### [本文抜粋]
#####

芥川賞、4回目投票で1人に 直木賞、リード保ち決選制す 両賞の選考経過 / msn 産経ニュース 2012.1.22 08:19 (1/3ページ)

 17日に発表された第146回芥川賞直木賞日本文学振興会主催)。芥川賞は前回の「該当作なし」から一転、ともに39歳作家のダブル受賞。直木賞は60歳作家の時代小説が射止めた。東京・築地の料亭「新喜楽」で行われた選考の過程、講評を紹介する。

 ■芥川賞選考委員 石原慎太郎小川洋子川上弘美黒井千次島田雅彦高樹のぶ子宮本輝村上龍(欠席)、山田詠美

 ■直木賞選考委員 浅田次郎阿刀田高伊集院静北方謙三桐野夏生林真理子宮城谷昌光宮部みゆき渡辺淳一 =いずれも五十音順、敬称略

芥川賞
円城塔さん「道化師の蝶」 田中慎弥さん「共喰い」 4回目投票で2人に

 芥川賞の選考は、選考委員の村上龍さん(59)が欠席したため、8人で行われた。約2時間の討議の末、円城塔(えんじょう・とう)さん(39)の『道化師の蝶(ちょう)』(群像7月号)と田中慎弥さん(39)の『共喰(ともぐ)い』(すばる10月号)の2作受賞が決定。会見した選考委員の黒井千次さん(79)は、「現代的で知的な作品と、いささか古めかしい伝統的作品という対照的な2作を受賞作とできたのはいいこと」と祝った。

#####

(クリック対象データ)

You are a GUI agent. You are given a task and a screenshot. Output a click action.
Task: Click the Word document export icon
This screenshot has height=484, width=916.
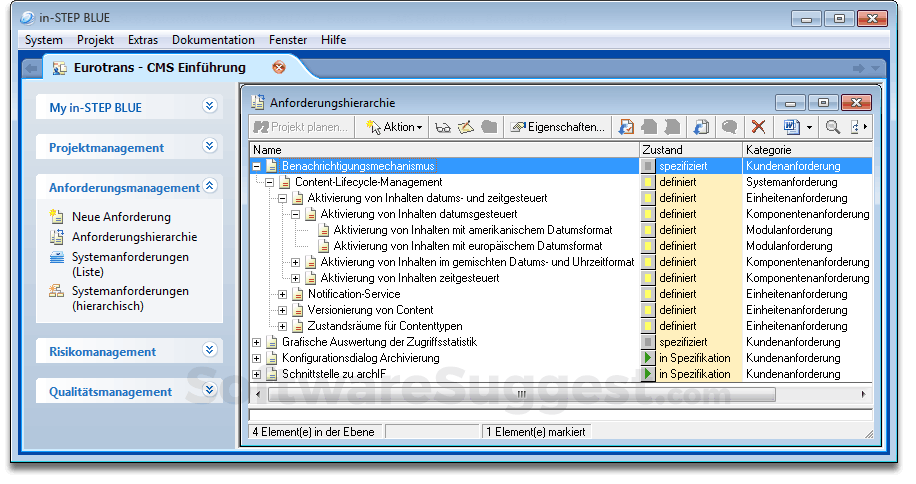tap(790, 127)
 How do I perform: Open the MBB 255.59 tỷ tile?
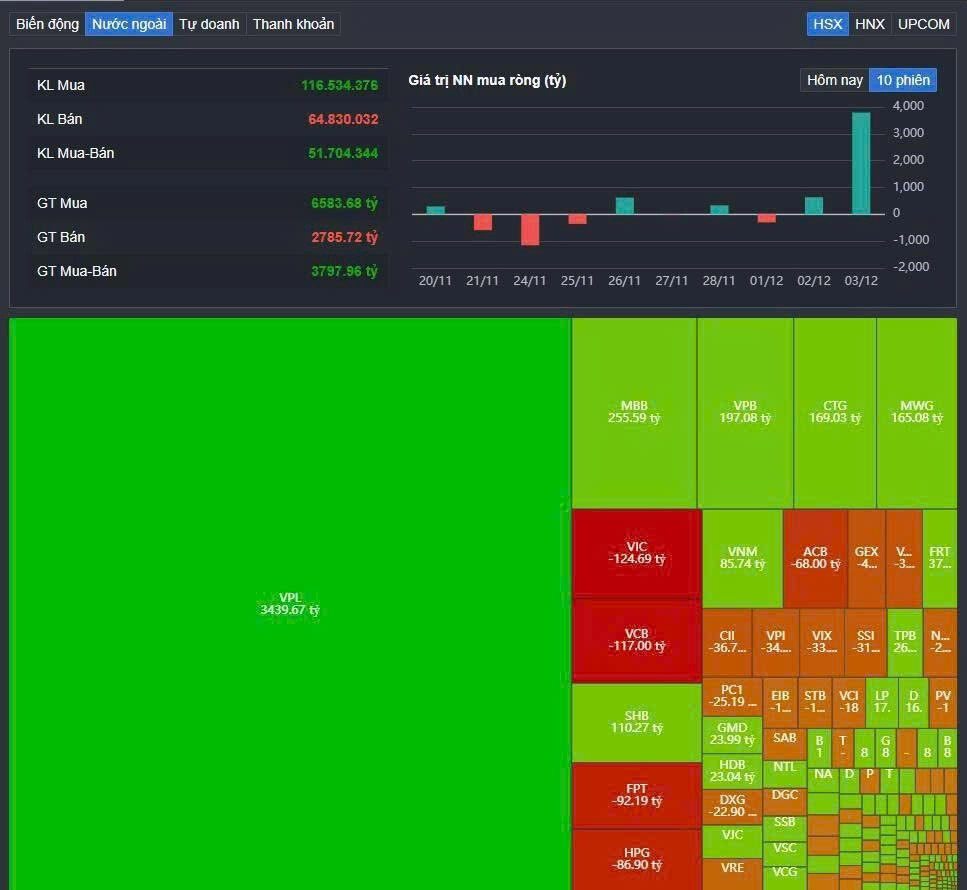634,412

#####

### [課題]
本文の内容について、次の問いに答えよ。
1. 芥川賞の受賞者は何回目の投票で決まったか。
2. 芥川賞の選考は何人で行われたか。
3. 円城塔さんの受賞作の題名は何か。

### [解答]
1. 4回目
2. 8人
3. 『道化師の蝶』